Pereira represented the plant-animal mutualism in a bipartite graph of interactions between plants and animals; for example, pollination (the act of transferring pollen grains from the male anther of a flower to the female stigma[i]) and frugivory (the act of subsisting totally or primarily on fruit[ii]).
The primary goals of her research are to understand the distribution and similarity of local pollination networks across the Atlantic forest and to propose priority locations for multispecies conservation, maximizing spatial connectivity and network diversity.

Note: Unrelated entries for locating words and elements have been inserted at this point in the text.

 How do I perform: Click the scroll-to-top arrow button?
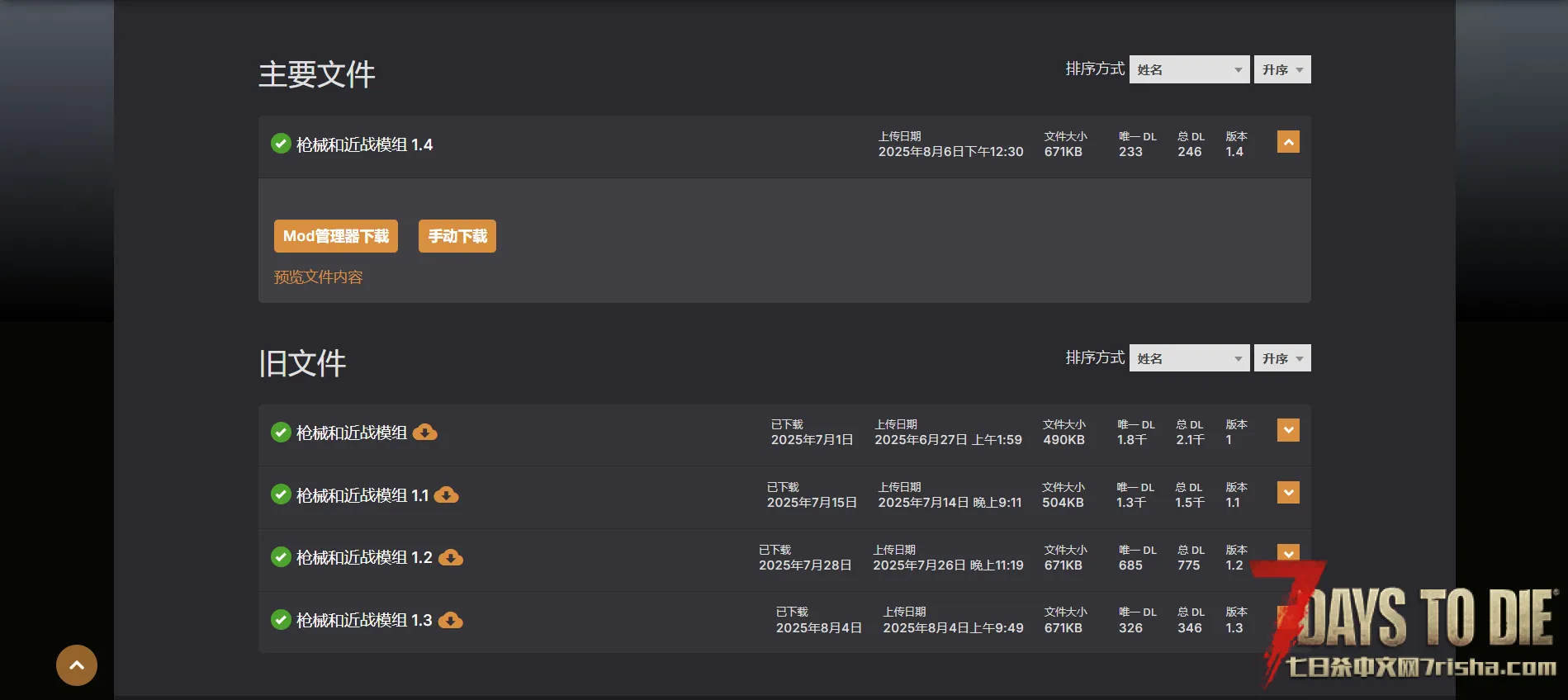click(x=77, y=665)
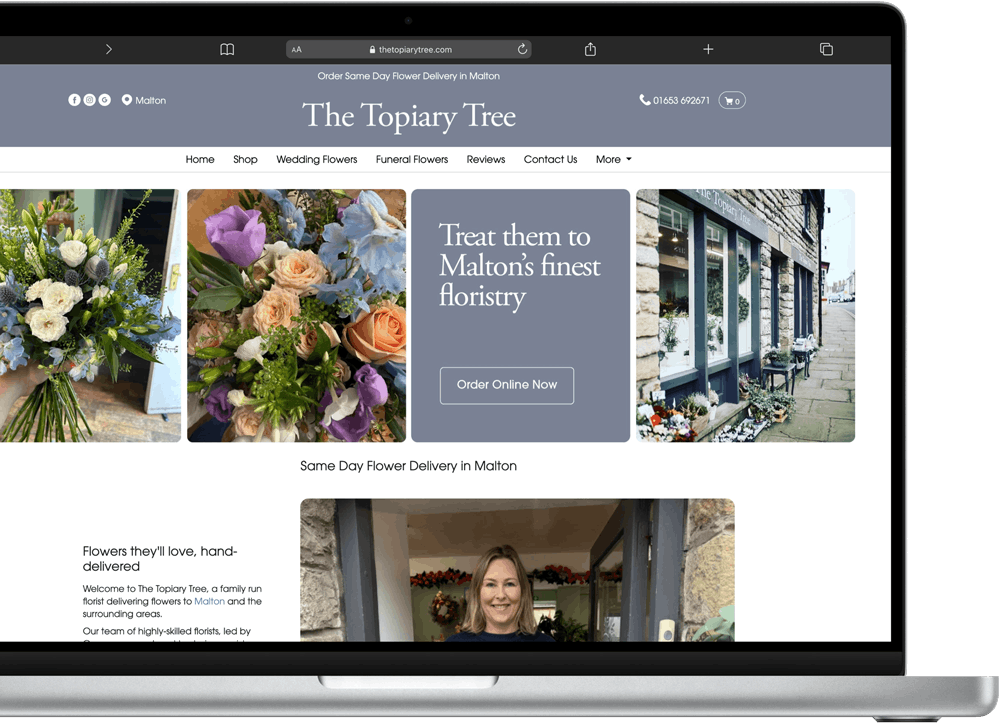Reload the page in Safari

pos(522,49)
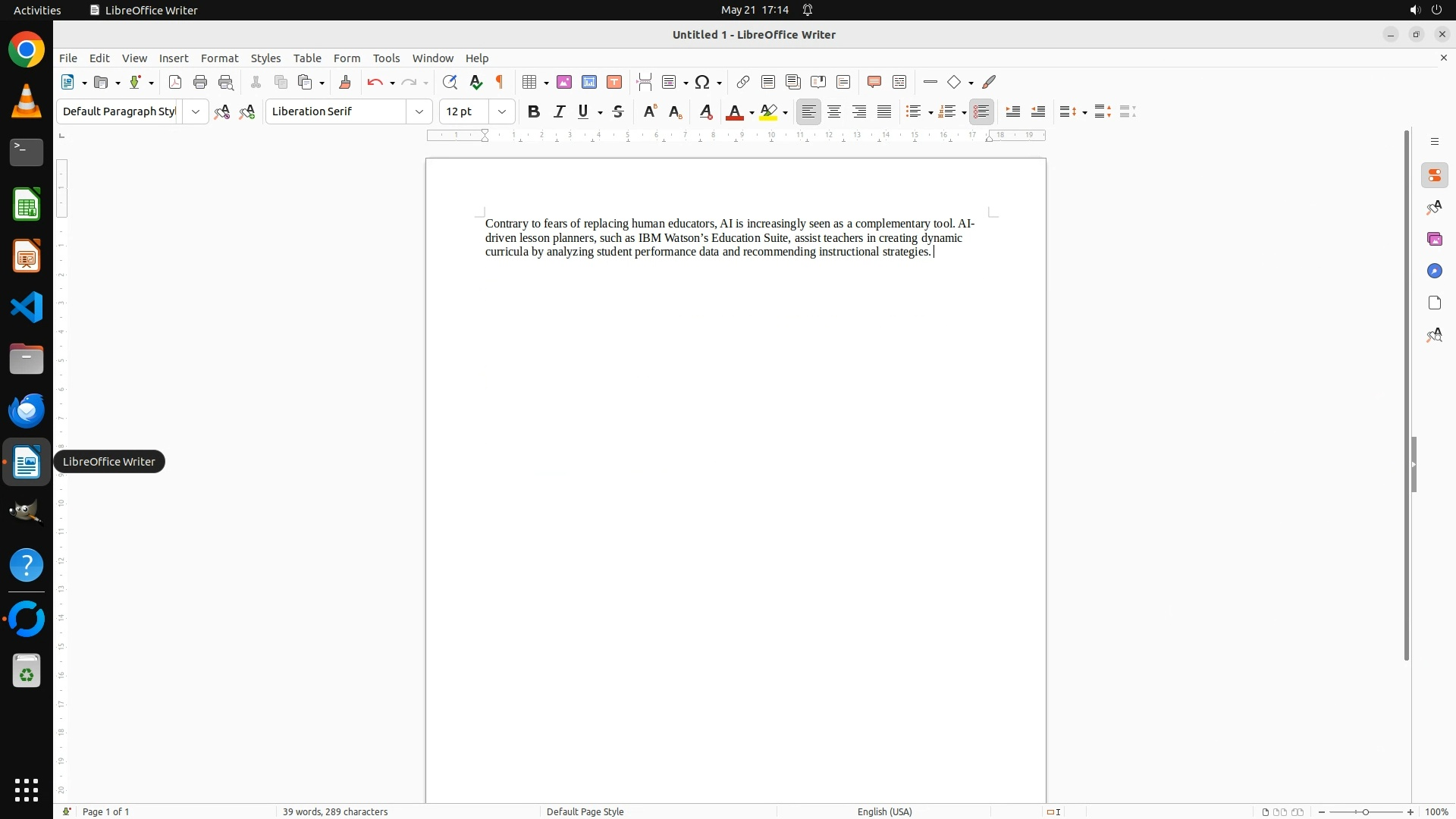The width and height of the screenshot is (1456, 819).
Task: Open the Find & Replace tool icon
Action: tap(450, 82)
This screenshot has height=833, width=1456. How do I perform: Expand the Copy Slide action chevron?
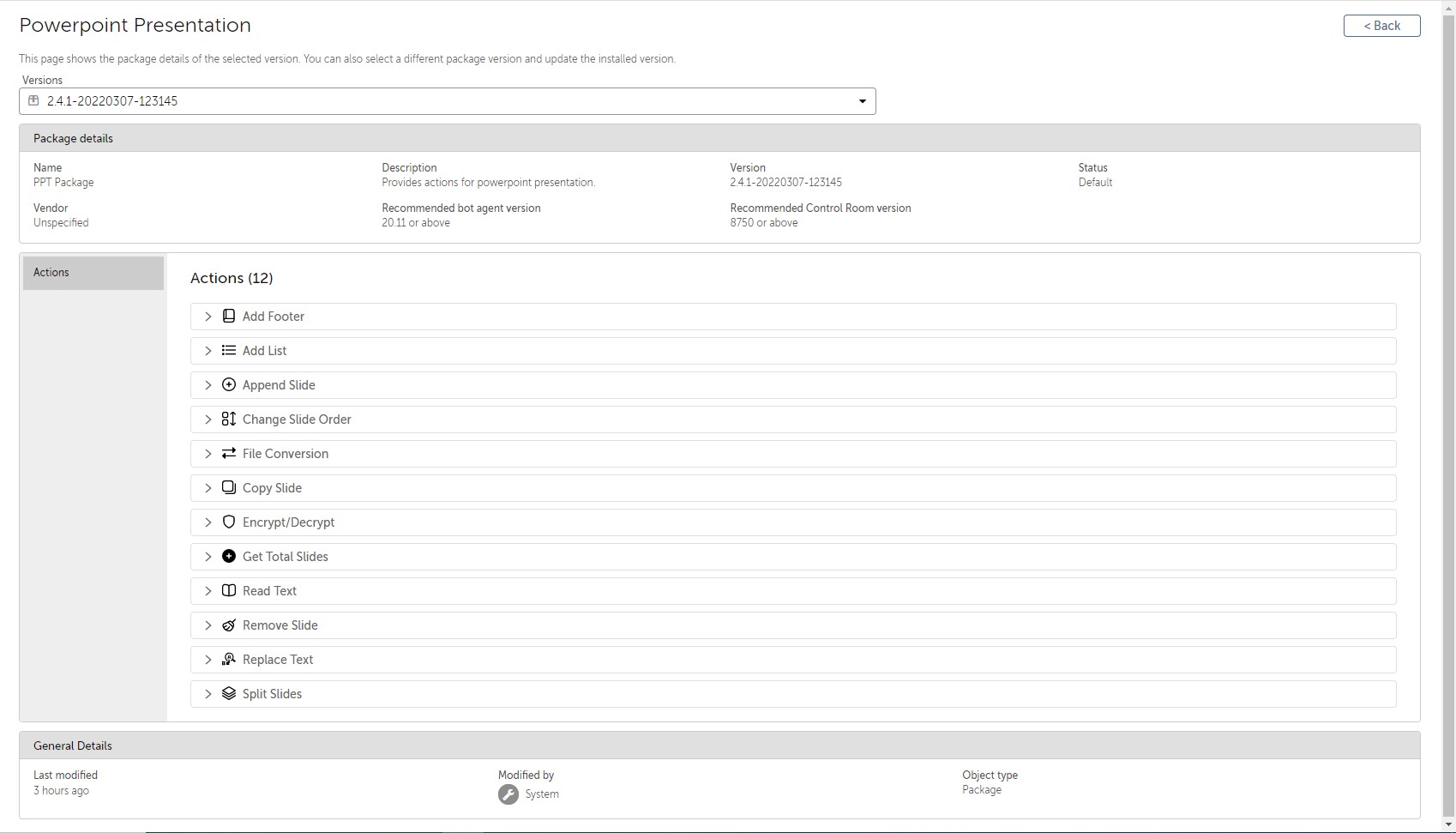point(208,488)
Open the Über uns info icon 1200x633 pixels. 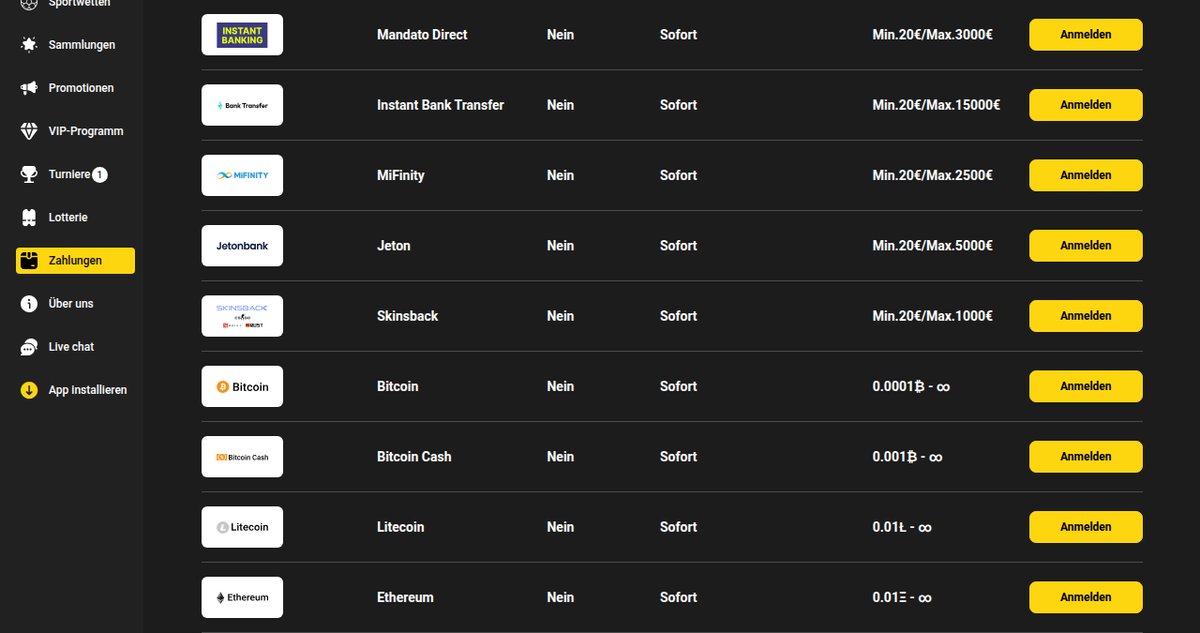point(29,303)
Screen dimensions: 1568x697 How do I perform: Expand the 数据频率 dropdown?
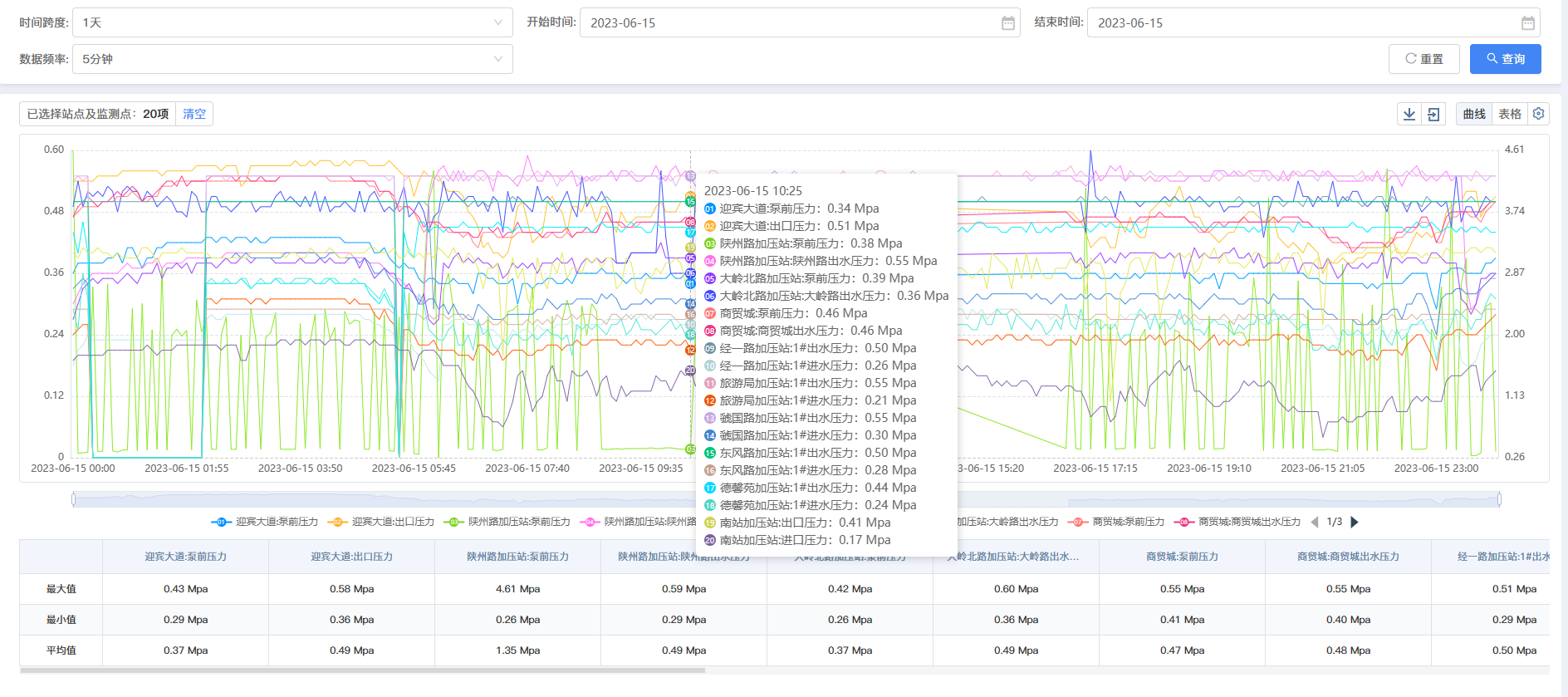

Technically, the work will define macro-regions based on the similarity of networks, and explore and compare the importance of different predictors (such as the topography and soil of the land, climate attributes of the area, and the properties of the land cover; for instance, if it is a forest area or farming area) to the structure of plant-animal networks, in addition to the usefulness of spatial connectivity in understanding the structure of local interaction networks.
Pereira continues to model and analyze her collected data and expects, in the future, to show the importance of some variables in predicting the variations among local networks and how the mutualism is structured in sub-regions based on network similarities.